The Fluffy-TAR Ransomware is still being developed, with not all samples capable of encryption, although malware analysts expect that any upcoming builds will use the AES-256 combined with an RSA cipher. This secure form of encryption can block files with various formats, usually including documents, pictures, spreadsheets and archives. The Fluffy-TAR Ransomware may or may not modify the file names, as well, such as by inserting a new extension, strictly for purposes of identification.
Current releases of the Fluffy-TAR Ransomware also deploy a lock-screen window that blocks the entire monitor with their ransoming messages. Victims can proceed in either French or English, with built-in payment timers, a one-file sample decryption, and a post-payment retrieval feature for the decryption key. The internal data also includes a still-unused image: the Fluffy-TAR Ransomware's apparent mascot, a pink, furry animal mimicking the recent designs of various Hasbro products.

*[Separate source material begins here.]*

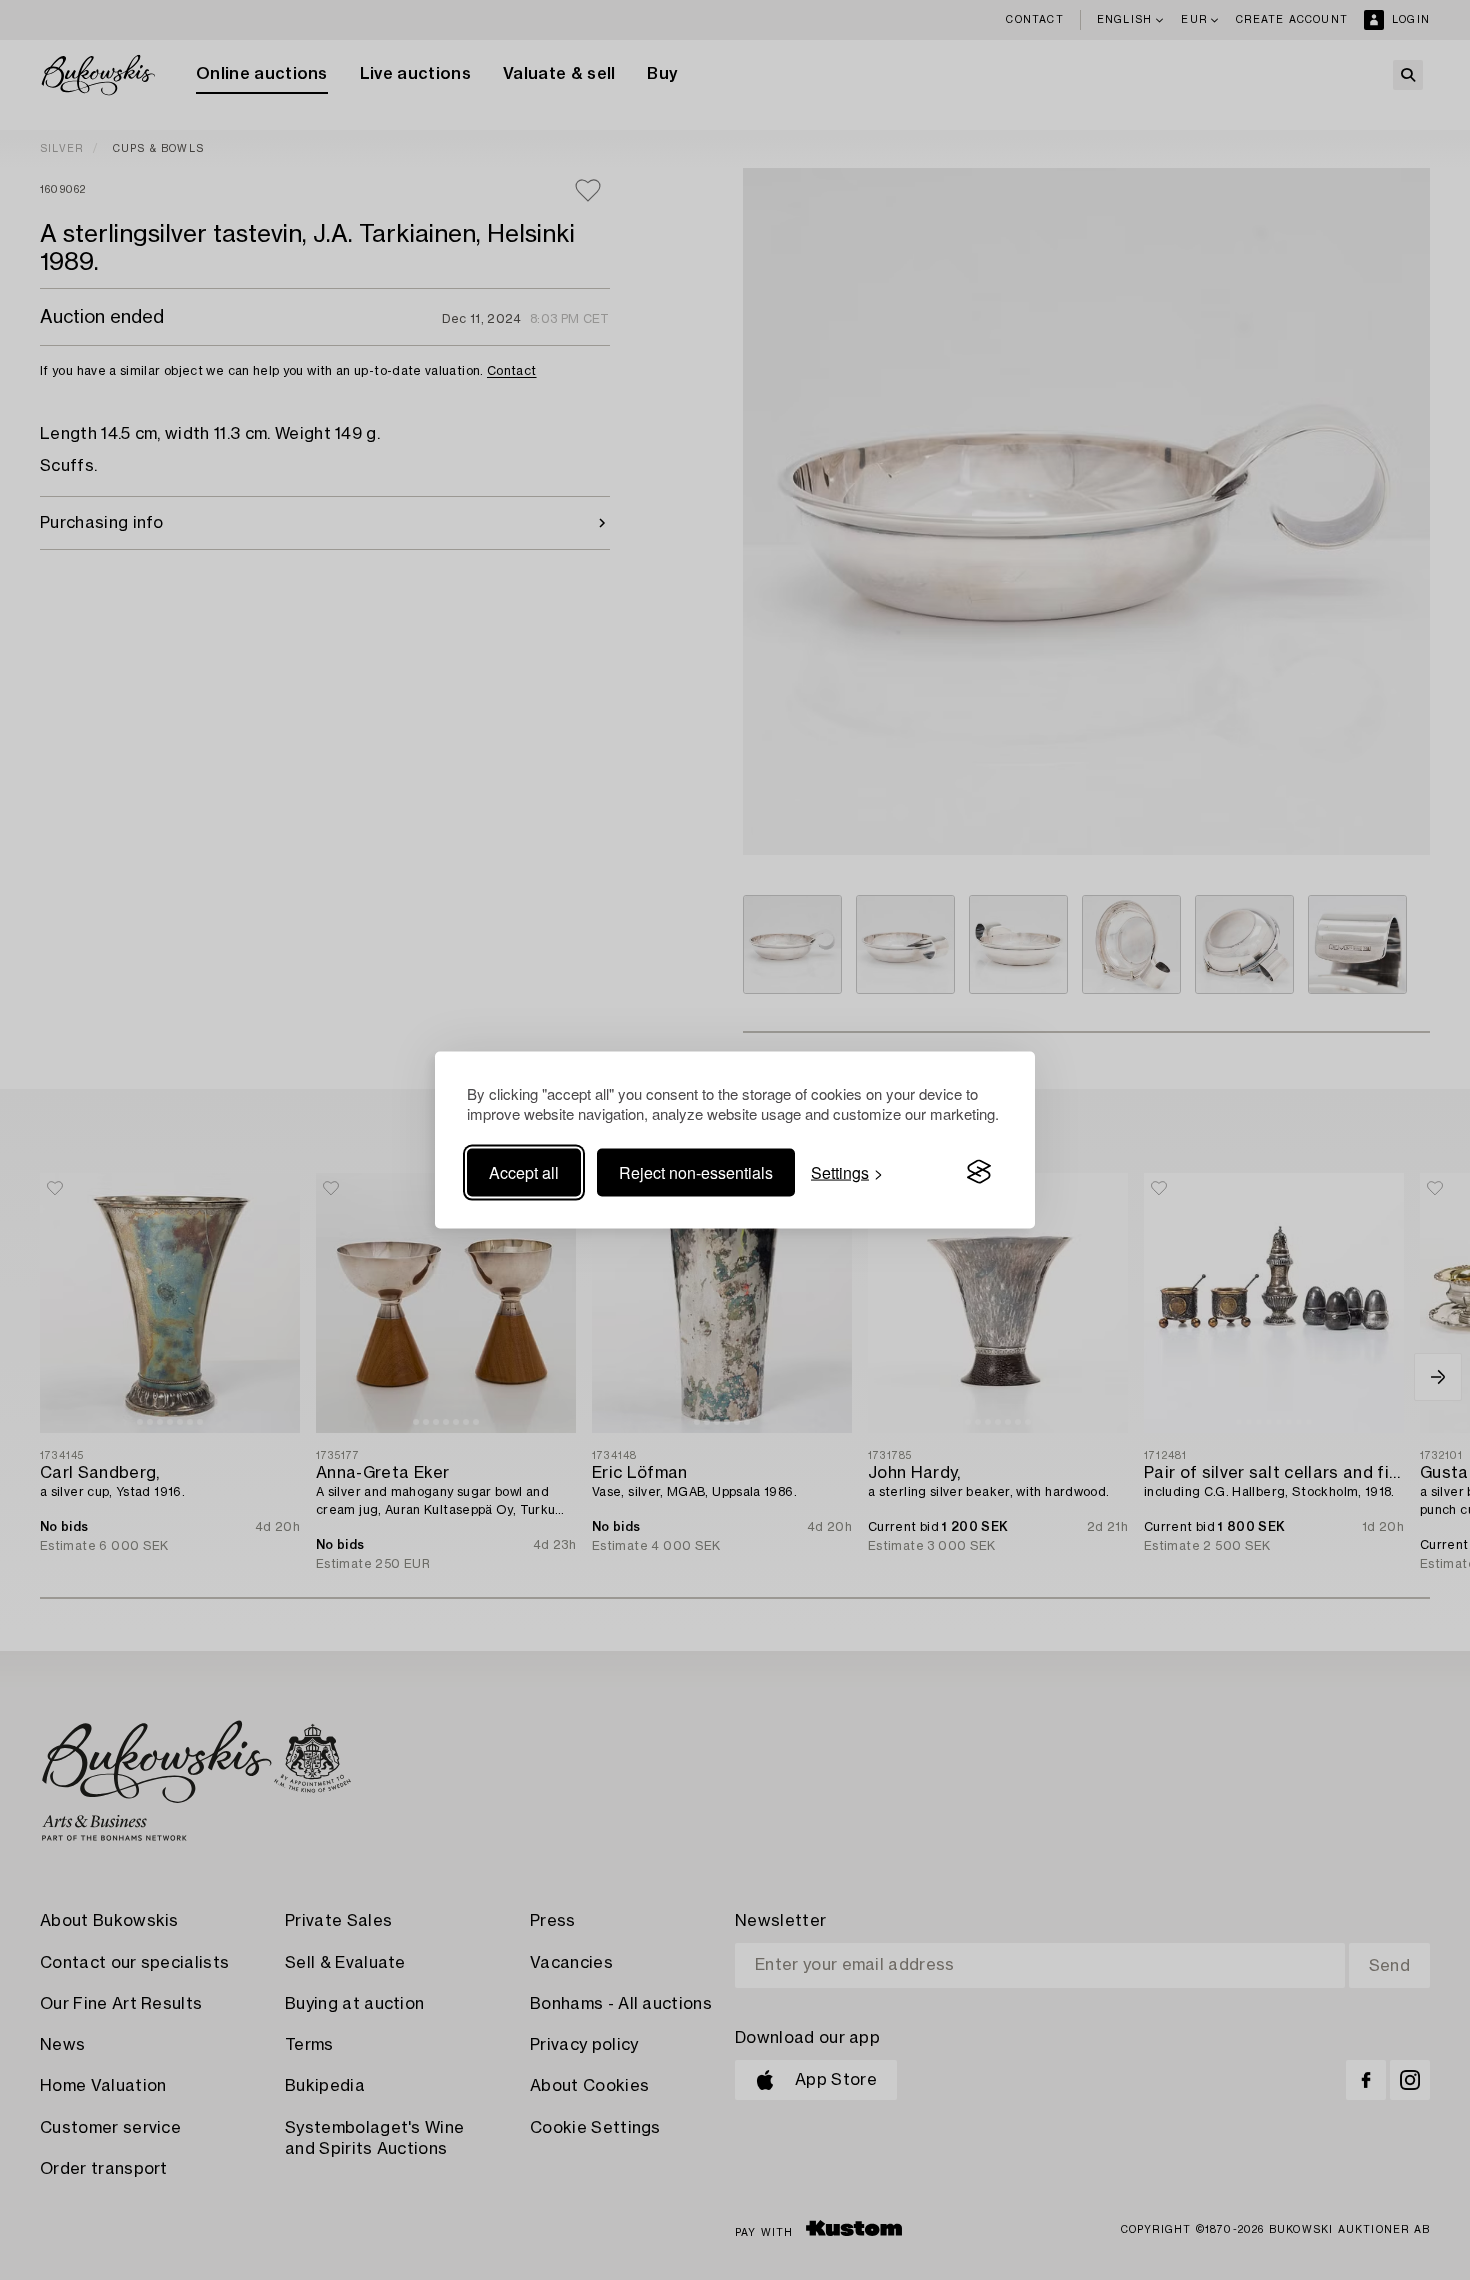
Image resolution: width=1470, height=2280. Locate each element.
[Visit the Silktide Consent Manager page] (979, 1172)
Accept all (524, 1171)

Plucking the Fluff out of Your Files
Although its choice of mascot may seem innocent, the design work that the Fluffy-TAR Ransomware's threat actors put into the Trojan is implicative of their long-term plans. The Fluffy-TAR Ransomware's Tor-based website for processing its cryptocurrency payments is another sign that it could be in deployment for some time to come to justify its extensive support infrastructure. Malware analysts can't determine what infection vectors the Fluffy-TAR Ransomware is most likely of being deployed through, but both spam e-mails and Web Exploit Kits are noteworthy propagators of similar campaigns.
Although it's not a close relative, the Fluffy-TAR Ransomware does some things in common with the thoroughly examined Jigsaw Ransomware: claiming to delete all encrypted content when its ransoming timer hits zero. For now, malware analysts have yet to confirm whether this warning is legitimate or a bluff. Regardless, all PC users would do well to protect their files with the occasional backup to a location not vulnerable of being encrypted by the Fluffy-TAR Ransomware, such as an extra USB device.
The Fluffy-TAR Ransomware may look cute, but its effects on your files are anything but adorable. Having anti-malware tools for deleting the Fluffy-TAR Ransomware before it gains a threshold on your PC is part and parcel of keeping upstart con artists from making money out of what's not theirs.